[AVAILABLE DATA Boundary: Start]

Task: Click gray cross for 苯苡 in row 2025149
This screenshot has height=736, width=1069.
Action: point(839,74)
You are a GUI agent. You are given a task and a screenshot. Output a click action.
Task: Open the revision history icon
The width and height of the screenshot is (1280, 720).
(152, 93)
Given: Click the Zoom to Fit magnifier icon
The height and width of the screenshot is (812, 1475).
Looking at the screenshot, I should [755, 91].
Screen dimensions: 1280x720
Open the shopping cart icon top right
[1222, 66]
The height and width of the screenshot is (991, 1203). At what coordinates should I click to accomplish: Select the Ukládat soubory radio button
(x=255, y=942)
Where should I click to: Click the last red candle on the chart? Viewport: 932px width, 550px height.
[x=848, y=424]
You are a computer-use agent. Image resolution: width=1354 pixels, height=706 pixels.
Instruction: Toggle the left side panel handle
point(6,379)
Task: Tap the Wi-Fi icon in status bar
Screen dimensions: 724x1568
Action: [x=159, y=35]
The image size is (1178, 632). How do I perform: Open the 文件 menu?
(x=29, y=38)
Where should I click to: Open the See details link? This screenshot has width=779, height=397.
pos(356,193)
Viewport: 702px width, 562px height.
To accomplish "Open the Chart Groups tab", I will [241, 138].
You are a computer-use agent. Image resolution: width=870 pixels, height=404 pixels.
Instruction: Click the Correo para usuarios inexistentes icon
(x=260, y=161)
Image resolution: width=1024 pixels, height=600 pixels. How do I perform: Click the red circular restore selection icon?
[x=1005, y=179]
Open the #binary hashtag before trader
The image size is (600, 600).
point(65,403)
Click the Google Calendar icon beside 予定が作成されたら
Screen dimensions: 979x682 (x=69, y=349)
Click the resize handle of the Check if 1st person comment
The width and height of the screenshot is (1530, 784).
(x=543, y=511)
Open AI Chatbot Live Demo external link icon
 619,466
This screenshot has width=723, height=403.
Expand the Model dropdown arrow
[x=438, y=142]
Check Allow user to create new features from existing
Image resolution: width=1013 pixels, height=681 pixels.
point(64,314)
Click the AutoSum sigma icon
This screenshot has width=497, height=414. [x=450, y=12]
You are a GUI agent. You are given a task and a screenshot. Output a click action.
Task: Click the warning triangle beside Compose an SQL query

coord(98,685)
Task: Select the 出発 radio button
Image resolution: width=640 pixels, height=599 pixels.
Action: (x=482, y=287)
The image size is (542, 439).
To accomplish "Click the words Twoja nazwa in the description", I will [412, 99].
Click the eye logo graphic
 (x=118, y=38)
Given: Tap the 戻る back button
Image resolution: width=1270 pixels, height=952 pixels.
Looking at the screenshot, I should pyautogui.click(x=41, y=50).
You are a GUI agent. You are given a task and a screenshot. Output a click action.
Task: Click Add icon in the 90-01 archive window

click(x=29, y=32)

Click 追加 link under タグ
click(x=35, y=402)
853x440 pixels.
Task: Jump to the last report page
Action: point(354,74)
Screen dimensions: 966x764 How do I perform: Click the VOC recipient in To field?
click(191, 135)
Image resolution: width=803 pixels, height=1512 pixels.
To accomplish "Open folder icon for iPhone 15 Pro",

[AVAILABLE DATA Boundary: End]

# EXERCISE REQUIREMENTS
Take the entries above and return only the lines from the one with "This screenshot has height=736, width=1069." to the one with "You are a computer-use agent. Image resolution: width=870", both included, unchanged.

# ANSWER AREA
This screenshot has height=736, width=1069.
Action: point(839,74)
You are a GUI agent. You are given a task and a screenshot. Output a click action.
Task: Open the revision history icon
The width and height of the screenshot is (1280, 720).
(152, 93)
Given: Click the Zoom to Fit magnifier icon
The height and width of the screenshot is (812, 1475).
Looking at the screenshot, I should [755, 91].
Screen dimensions: 1280x720
Open the shopping cart icon top right
[1222, 66]
The height and width of the screenshot is (991, 1203). At what coordinates should I click to accomplish: Select the Ukládat soubory radio button
(x=255, y=942)
Where should I click to: Click the last red candle on the chart? Viewport: 932px width, 550px height.
[x=848, y=424]
You are a computer-use agent. Image resolution: width=1354 pixels, height=706 pixels.
Instruction: Toggle the left side panel handle
point(6,379)
Task: Tap the Wi-Fi icon in status bar
Screen dimensions: 724x1568
Action: [x=159, y=35]
The image size is (1178, 632). How do I perform: Open the 文件 menu?
(x=29, y=38)
Where should I click to: Open the See details link? This screenshot has width=779, height=397.
pos(356,193)
Viewport: 702px width, 562px height.
To accomplish "Open the Chart Groups tab", I will [241, 138].
You are a computer-use agent. Image resolution: width=870 pixels, height=404 pixels.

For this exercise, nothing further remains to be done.